Group C: Combination of Compound A and ibrutinib Compound A is orally administered to subjects in Group C on an uninterrupted QD schedule. Compound A begins on Day 1 of Cycle 2 and continues until Day 1 of each cycle, followed by disease progression, unacceptable toxicity, or any other reason. Each dose was taken with about 8 ounces of water in the morning and the subject was fasted overnight (minimum 6 hours). On days without PK sampling, breakfast is delayed for at least 1 hour after administration. On the PK sampling date, breakfast is delayed until 3 hours after administration of Compound A. If administration is delayed by a single day, Compound A is taken with a maximum delay of 12 hours, otherwise administration of that day is omitted.

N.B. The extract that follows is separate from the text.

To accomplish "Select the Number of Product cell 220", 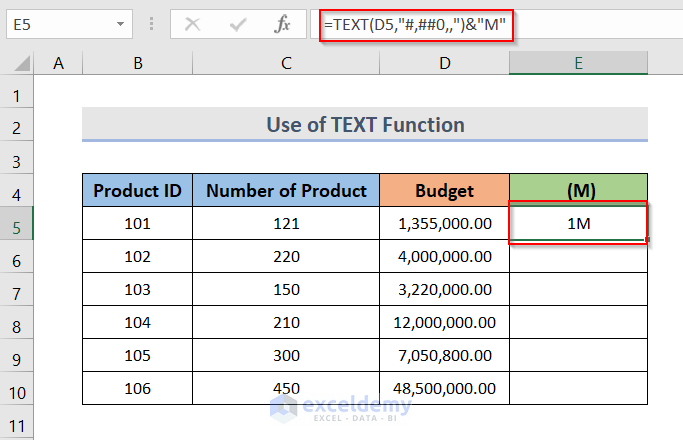I will pyautogui.click(x=286, y=256).
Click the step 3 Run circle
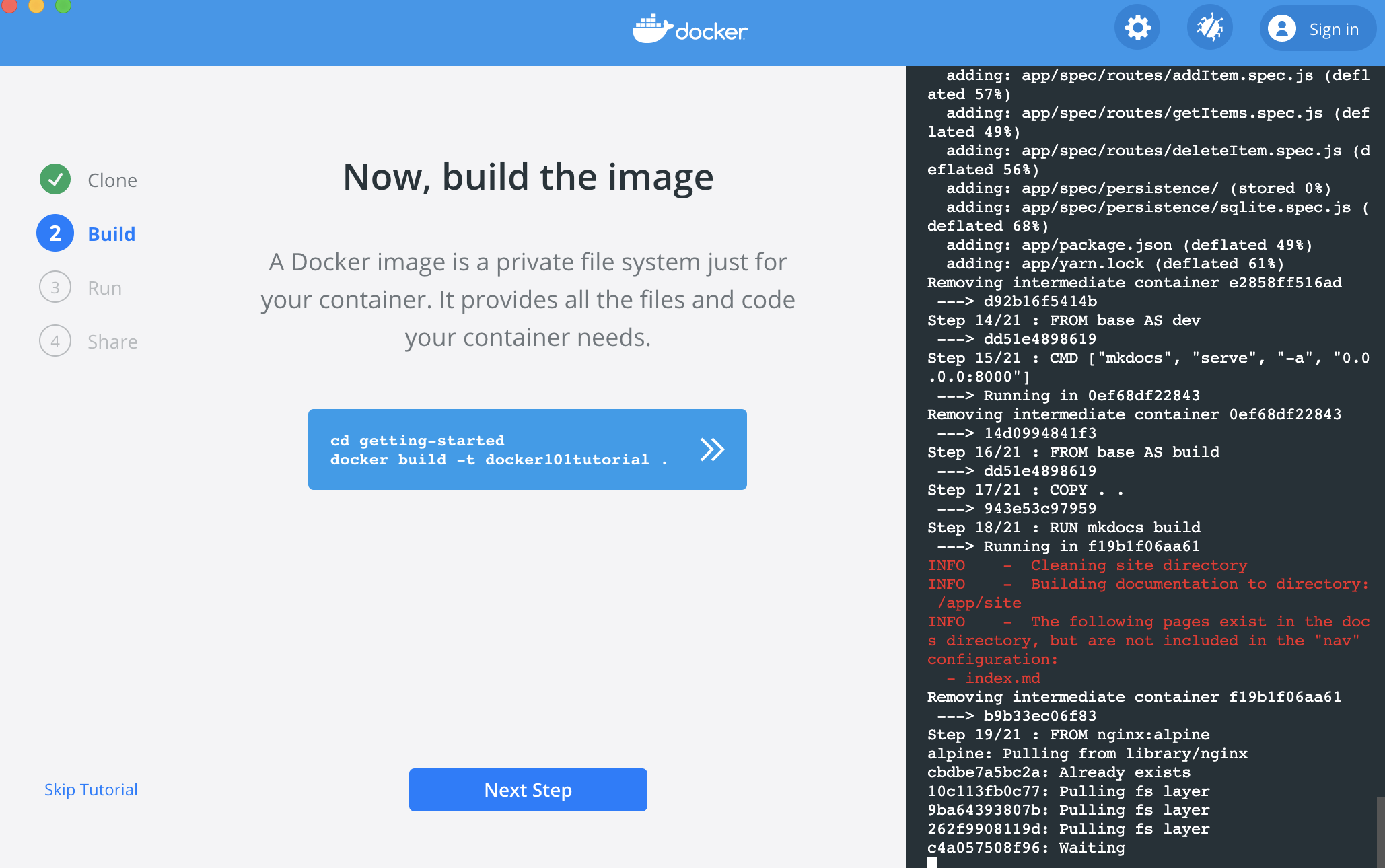Screen dimensions: 1385x868 click(x=55, y=287)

  Administration of ibrutinib is as described in the IMBRUVICA package insert or SmPC. Subjects take three 140 mg capsules of ibrutinib daily for a total daily dose of 420 mg. Ibrutinib is taken once a day at approximately the same time each day. These capsules are swallowed as is and subjects should not open, break or chew capsules. Ibrutinib is administered daily starting on Day 1 of Cycle 1 until discontinuation due to disease progression, unacceptable toxicity or for any other reason.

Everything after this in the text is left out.